Cloud Storageは、Amazon S3相当のオブジェクトストレージである。S3との違いは、独自のCDN(Content Delivery Network)機能(AWSのCloudFront相当)を備えていることだ。
データベースのサービス、Cloud Memorystore、Cloud Bigtable、Cloud DatastoreはいずれもNoSQLデータベースに分類される。インメモリーデータベースのCloud Memorystore、性能重視のCloud Bigtable、使いやすい機能を備えたCloud Datastoreと考えればよい。
NoSQLデータベースのサービスをもう少し解説すると、Cloud MemorystoreはインメモリーデータベースであるRedisをマネージドサービス化したサービスである。基本的にすべてのデータがメモリー上に保持されるため、性能要件の厳しいアプリケーションのバックエンドやキャッシュとして利用できる。
Cloud BigtableはGoogle検索サービスなどで使われているデータベースで、高い応答性能やスケーラビリティーを求めるシステムに適している。
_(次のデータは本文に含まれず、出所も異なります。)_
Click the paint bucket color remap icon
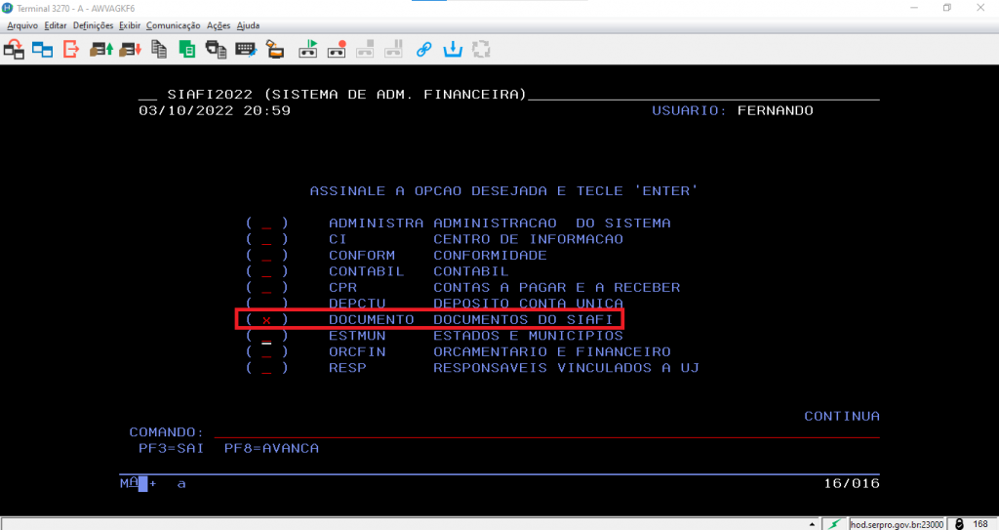The image size is (999, 530). pyautogui.click(x=274, y=48)
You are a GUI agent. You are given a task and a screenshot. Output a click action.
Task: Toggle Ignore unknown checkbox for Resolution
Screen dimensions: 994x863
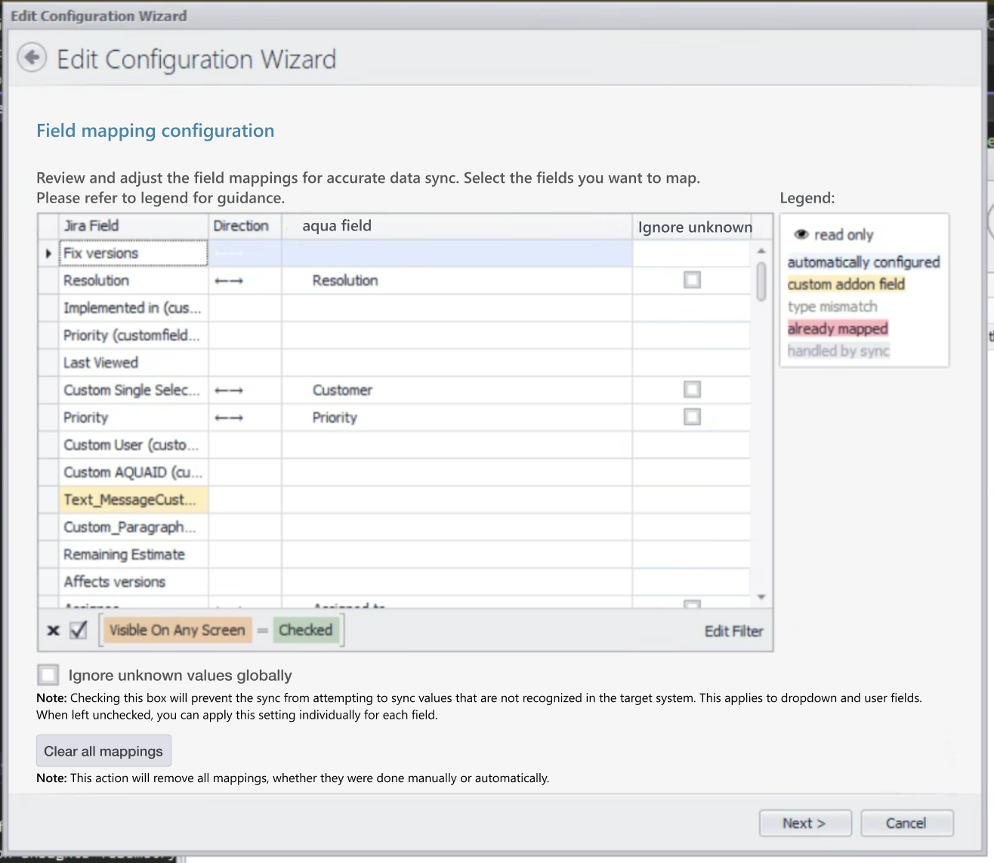click(x=692, y=280)
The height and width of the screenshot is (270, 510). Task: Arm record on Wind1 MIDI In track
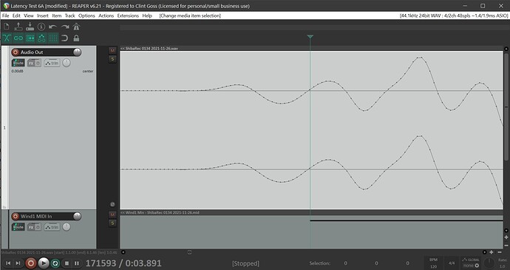[x=15, y=216]
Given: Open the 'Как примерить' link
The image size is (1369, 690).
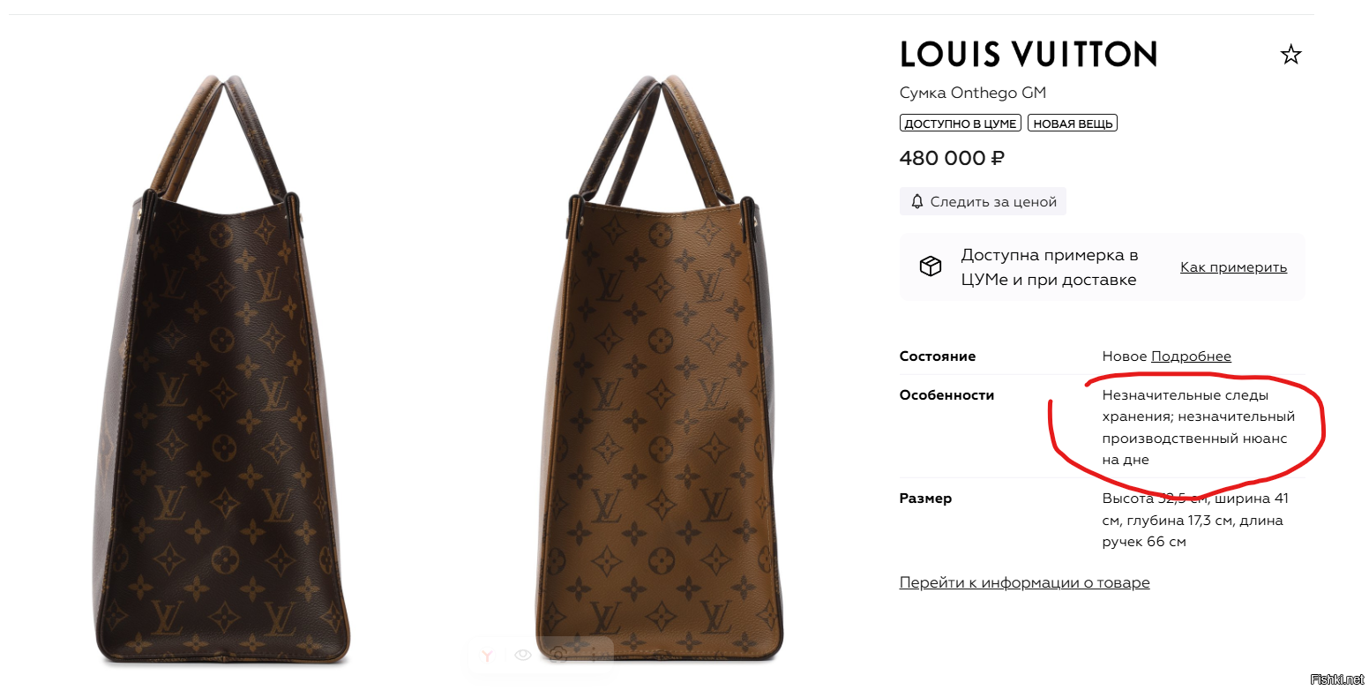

半面、一般的なWebアプリケーションで利用するにはハードルが高い面がある。
そこで、Cloud Bigtableをベースに、SQLライクな問い合わせや、ACID(原子性、一貫性、独立性、耐久性)が保証されるトランザクション処理などの機能を備えたのがCloud Datastoreである。JavaやPythonのオブジェクトを永続化する機能を備えたドキュメント指向DBと位置付けられる。
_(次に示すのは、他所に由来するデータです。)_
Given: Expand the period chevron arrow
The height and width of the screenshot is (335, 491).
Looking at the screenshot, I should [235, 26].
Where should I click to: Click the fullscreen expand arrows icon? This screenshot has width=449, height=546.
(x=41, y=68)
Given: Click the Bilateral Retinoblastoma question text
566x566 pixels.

Cloud SQLとCloud Spannerはどちらもリレーショナルデータベース(RDB)に分類される。MySQLやPostgreSQLをサービス化したものがCloud SQLで、大規模向けにグローバルな水平スケーリング機能などを備えたのがCloud Spannerである。
ストレージ/DBサービスの使い分け
これらのストレージ/DBサービスをどのように使い分けたらよいのか。
ストレージ/DBサービスの使い分けについては、データウエアハウスのサービスBigQuery(BigQueryについては別の回で取り上げる)も対象に加えて、GCPの公式サイトにフローチャートが掲載されている。これをベースに、筆者らの経験に基づく使い分け指針を解説する(図1)。
選択の観点は「構造化データ」「データ解析」「低レイテンシー」「リレーショナルデータベース」「高拡張性」の五つである。